If you were wondering how anything could possibly be dafter than a film about Gerard Butler shouting at satellites, don’t worry – so was I. And at first glance, The Hurricane Heist is just plain, regular dumb. A movie about a robbery with an impending hurricane as a convenient ticking-clock plot device is dopey but serviceable. It only becomes egregiously, offensively dumb when it turns out that the criminals have built their entire scheme around this unprecedented natural phenomenon. That was when I sat up and started paying attention. I knew that we had reached an unparalleled level of idiocy.
But we’re getting ahead of ourselves. The Hurricane Heist opens with a 1992-set prologue in which the father of two Alabama brothers, Will and Breeze, is crushed under a water tower during Hurricane Andrew. You can tell how serious the film is about its characterization and emotive imagery because the younger brother even imagines the roiling storm clouds as a yawning ghoul’s face, which at first (I hadn’t read any of the press releases) I assumed was real. No such luck.
Will and Breeze grow up into Toby Kebbell and Ryan Kwanten, respectively. Will’s a government meteorologist who is nonetheless terrified by bad weather, which makes me wonder why he chose that particular profession. (The answer is that the screenplay needed someone with weather-related expertise.) Breeze remained in the town of Gulfport, where they grew up, and where he continues to run his dad’s towing and repair business. (He’s also an ex-Marine, because the screenplay needed someone to do some shooting. Try and keep up.) On the way is a city-destroying super-storm of a ferocity you only see in movies. They call it Tammy, which causes a massive evacuation because everyone in Gulfport thinks the local theatre is playing that Melissa McCarthy movie again.
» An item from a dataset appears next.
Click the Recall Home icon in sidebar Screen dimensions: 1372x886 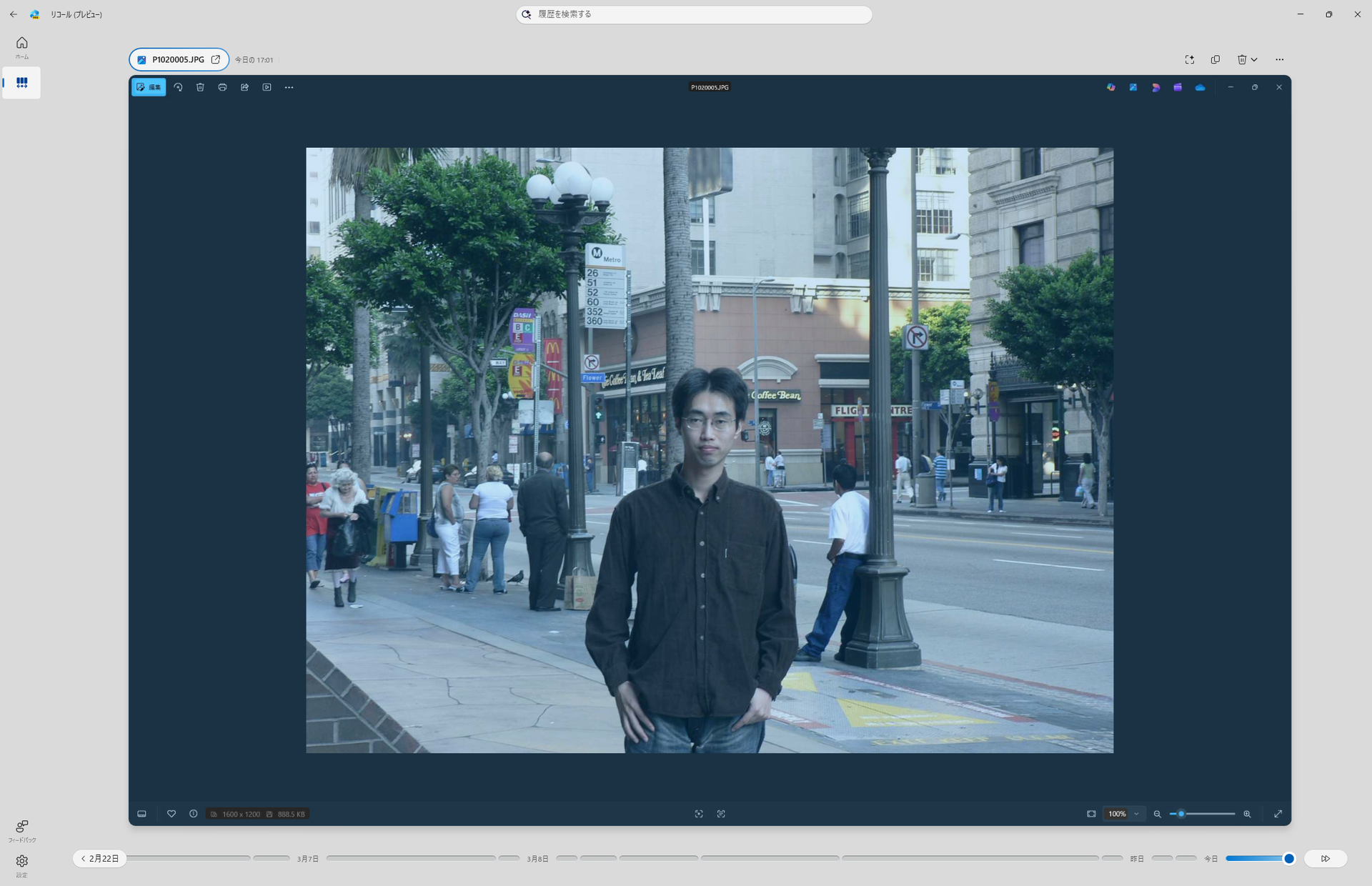(21, 44)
Breeze, it turns out, is a big fan of Melissa McCarthy, so he elects to stay behind. This prompts Will to race back to Gulfport to save him from the scary-faced weather, but in the meantime, there’s a caper afoot. Cooked up by a disgruntled Treasury employee, Perkins (Ralph Ineson), the scheme is to jack $600 million in old currency from the local Mint facility and leg it off into the eye of the storm. This is a plot complicated by a million factors, including the fact it’s absolutely fucking mental, but of more pressing concern is a fellow Treasury agent, Casey, played by Maggie Grace, who buggers off with a bit of critical information that Perkins needs to complete the heist.
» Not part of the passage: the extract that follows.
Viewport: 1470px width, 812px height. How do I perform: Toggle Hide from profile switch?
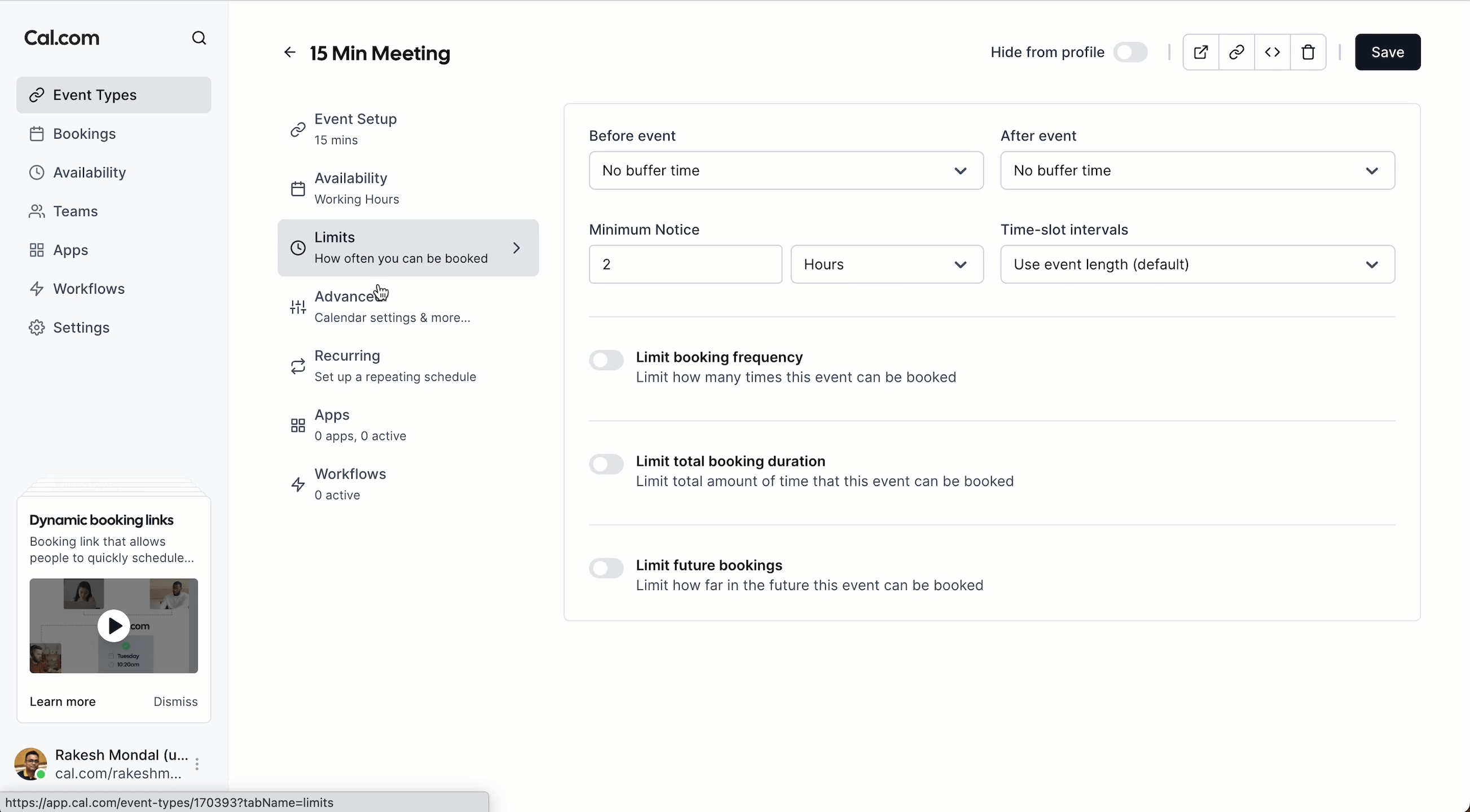1130,52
You’ll remember Maggie Grace as Liam Neeson’s daughter from the Taken series, and the main reason I always wished that franchise was called Murdered. Whoever’s bright idea it was to cast her as a no-nonsense hard-boiled action heroine deserves about as much credit for their intellect as Jeff Dixon and Scott Windhauser, who wrote a screenplay which contains this line of dialogue: “All we needed was one little hurricane and you screwed it up!”
The Hurricane Heist is directed by Rob Cohen, for whom nonsense is a specialty. This is the man who directed Tyler Perry as a tough FBI criminal profiler in Alex Cross, who had Vin Diesel grind down a stair rail in xXx, and who also made Dragonheart, which was about a dragon that spoke in Sean Connery’s voice. His penchant for insane action spectacle makes him both the best and worst person to direct The Hurricane Heist, which has its fair share of gonzo set-pieces, but also stumbles around dribbling all over itself like most of his films tend to.
If you were at least expecting some flavour of brainless fun here, you’ll be as disappointed as I was. The performances are listless, the staging is uninspired, and the whole thing looks so cheap and chintzy that the fact it got theatrical play is a crime even more absurd than the one The Hurricane Heist is actually about. All this and it didn’t occur to anyone that having an entire film unfold in the carnage of a hurricane might make things a little bit difficult to see. All the action is filtered through so much torrential wind and rain that it’d be impossible to work out what was going on even if Cohen could direct it properly – which he can’t.